Lines holding the string "computer" are the ones to copy; find them all in the data.

* **Stored items**
-=-=-=-=-

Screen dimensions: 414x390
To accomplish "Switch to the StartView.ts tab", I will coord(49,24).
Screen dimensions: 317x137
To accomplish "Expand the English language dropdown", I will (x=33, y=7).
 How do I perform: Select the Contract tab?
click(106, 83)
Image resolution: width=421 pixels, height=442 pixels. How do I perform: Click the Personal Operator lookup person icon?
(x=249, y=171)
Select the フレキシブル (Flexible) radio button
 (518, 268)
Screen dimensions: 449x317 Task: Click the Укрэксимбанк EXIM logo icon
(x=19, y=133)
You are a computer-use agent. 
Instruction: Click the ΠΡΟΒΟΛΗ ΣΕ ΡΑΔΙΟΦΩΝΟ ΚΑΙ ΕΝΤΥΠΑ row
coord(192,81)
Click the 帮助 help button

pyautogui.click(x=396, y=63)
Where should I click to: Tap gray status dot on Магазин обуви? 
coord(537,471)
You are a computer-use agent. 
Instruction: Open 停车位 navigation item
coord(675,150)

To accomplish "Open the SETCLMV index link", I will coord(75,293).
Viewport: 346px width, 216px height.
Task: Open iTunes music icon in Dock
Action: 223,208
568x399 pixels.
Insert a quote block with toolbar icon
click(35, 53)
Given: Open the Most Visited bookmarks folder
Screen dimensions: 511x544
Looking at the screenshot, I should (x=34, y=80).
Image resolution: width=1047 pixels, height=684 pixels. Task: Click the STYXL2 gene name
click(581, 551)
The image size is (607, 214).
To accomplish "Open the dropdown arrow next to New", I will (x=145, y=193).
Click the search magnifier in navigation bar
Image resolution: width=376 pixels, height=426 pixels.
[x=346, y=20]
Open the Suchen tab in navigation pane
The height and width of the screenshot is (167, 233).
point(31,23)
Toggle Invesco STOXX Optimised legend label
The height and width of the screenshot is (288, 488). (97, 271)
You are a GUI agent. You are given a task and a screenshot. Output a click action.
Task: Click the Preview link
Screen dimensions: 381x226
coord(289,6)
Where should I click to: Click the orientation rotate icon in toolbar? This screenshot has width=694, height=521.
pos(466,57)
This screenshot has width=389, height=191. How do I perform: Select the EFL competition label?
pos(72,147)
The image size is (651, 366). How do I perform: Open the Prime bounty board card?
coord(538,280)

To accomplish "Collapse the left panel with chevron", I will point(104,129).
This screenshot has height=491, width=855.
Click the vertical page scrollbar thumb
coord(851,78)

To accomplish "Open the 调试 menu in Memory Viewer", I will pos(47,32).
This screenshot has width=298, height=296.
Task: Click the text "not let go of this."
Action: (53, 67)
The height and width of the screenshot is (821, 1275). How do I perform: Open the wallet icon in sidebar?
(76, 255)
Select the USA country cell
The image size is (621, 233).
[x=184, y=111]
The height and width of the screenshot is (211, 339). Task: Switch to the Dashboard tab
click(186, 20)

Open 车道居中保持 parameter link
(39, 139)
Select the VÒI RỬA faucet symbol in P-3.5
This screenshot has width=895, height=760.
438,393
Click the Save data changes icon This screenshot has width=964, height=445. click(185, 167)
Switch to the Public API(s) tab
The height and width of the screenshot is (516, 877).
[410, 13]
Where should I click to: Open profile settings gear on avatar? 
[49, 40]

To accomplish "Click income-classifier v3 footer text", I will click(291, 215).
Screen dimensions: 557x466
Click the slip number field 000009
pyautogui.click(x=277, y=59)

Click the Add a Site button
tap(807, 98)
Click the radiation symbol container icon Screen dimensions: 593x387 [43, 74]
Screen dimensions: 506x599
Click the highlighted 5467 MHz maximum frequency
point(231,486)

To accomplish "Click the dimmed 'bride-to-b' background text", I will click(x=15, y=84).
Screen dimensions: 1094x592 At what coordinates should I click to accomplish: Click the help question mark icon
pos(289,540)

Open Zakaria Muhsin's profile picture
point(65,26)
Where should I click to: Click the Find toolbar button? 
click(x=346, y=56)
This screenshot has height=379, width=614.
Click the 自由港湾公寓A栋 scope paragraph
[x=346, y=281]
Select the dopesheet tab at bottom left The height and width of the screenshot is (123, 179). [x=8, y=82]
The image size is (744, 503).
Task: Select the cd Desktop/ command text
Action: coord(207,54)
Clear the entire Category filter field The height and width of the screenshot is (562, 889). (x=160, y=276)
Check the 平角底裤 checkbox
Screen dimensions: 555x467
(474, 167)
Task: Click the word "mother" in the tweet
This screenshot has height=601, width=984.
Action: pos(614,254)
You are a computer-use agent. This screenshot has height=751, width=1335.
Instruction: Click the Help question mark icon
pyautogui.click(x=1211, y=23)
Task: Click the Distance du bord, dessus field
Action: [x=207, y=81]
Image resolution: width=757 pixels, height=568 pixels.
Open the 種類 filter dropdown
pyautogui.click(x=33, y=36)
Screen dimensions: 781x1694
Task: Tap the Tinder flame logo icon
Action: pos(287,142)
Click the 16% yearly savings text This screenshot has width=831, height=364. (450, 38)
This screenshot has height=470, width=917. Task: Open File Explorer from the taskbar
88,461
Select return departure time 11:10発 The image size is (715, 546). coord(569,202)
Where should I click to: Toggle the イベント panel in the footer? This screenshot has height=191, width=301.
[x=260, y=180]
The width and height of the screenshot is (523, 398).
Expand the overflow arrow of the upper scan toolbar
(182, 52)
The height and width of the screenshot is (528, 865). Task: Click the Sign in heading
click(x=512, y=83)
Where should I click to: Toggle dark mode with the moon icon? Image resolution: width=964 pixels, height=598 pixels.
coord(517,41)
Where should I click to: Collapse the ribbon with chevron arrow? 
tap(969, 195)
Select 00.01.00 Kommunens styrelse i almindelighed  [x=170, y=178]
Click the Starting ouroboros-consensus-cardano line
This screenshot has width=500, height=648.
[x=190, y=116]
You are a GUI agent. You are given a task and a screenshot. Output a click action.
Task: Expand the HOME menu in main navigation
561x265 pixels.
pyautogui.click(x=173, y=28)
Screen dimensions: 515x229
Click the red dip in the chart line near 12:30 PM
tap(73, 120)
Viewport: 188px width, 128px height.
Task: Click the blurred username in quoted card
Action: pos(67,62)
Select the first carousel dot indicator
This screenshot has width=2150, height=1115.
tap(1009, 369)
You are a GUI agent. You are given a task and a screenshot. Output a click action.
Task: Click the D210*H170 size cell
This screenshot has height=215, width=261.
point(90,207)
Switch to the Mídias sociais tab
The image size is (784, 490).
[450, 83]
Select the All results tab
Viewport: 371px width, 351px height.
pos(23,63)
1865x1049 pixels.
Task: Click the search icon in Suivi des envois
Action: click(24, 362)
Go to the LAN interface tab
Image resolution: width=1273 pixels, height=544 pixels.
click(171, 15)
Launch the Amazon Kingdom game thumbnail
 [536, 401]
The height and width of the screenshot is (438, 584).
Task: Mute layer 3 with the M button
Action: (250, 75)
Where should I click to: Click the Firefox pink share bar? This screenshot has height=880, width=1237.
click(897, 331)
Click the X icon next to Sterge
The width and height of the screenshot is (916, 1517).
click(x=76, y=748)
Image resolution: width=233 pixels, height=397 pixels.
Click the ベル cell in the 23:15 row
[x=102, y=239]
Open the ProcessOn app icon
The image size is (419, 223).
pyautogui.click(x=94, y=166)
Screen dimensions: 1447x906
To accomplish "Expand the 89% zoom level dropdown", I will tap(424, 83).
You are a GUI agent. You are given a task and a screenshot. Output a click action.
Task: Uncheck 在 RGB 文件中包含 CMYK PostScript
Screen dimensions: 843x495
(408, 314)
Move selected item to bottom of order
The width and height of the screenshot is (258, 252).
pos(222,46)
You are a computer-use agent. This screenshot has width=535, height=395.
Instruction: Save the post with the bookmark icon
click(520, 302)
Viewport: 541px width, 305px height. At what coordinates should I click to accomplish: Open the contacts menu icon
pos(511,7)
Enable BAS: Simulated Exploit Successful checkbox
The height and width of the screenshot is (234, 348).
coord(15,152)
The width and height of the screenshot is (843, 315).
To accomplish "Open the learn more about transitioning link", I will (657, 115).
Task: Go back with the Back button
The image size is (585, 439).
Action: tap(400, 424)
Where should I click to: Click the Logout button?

-=-=-=-=-

* **Output for this exercise**
You are a computer-use agent. 
You are a computer-use agent. 
You are a computer-use agent. This screenshot has height=751, width=1335.
You are a computer-use agent. This screenshot has width=535, height=395.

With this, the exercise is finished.